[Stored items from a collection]
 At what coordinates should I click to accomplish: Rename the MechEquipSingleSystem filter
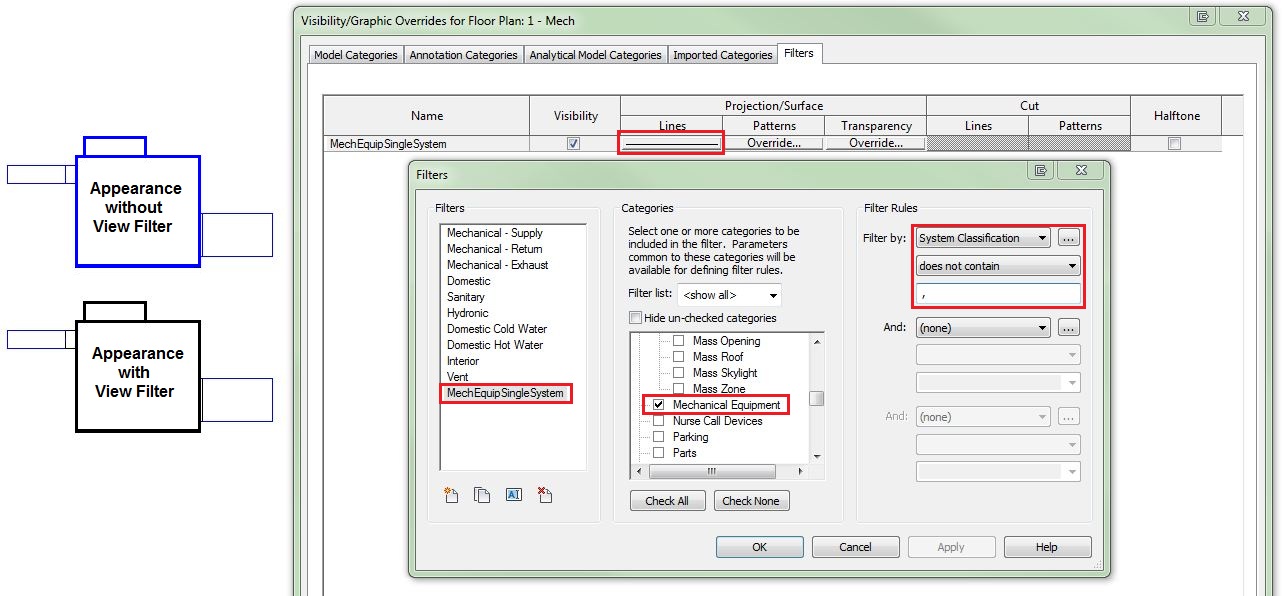pos(513,494)
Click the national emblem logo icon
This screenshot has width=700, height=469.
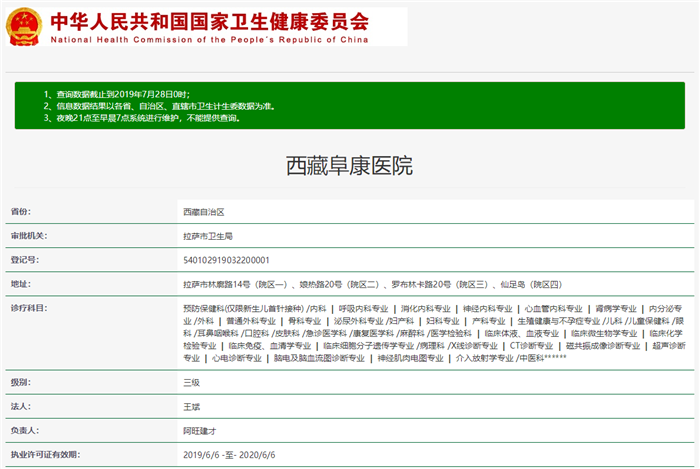[22, 25]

» **BRIEF**:
This calls for an exact copy of all the entries above, with the pictures omitted.

» **ANSWER TO THIS PROBLEM**:
 At what coordinates should I click to accomplish: Rename the MechEquipSingleSystem filter
pos(513,494)
Click the national emblem logo icon
This screenshot has width=700, height=469.
[22, 25]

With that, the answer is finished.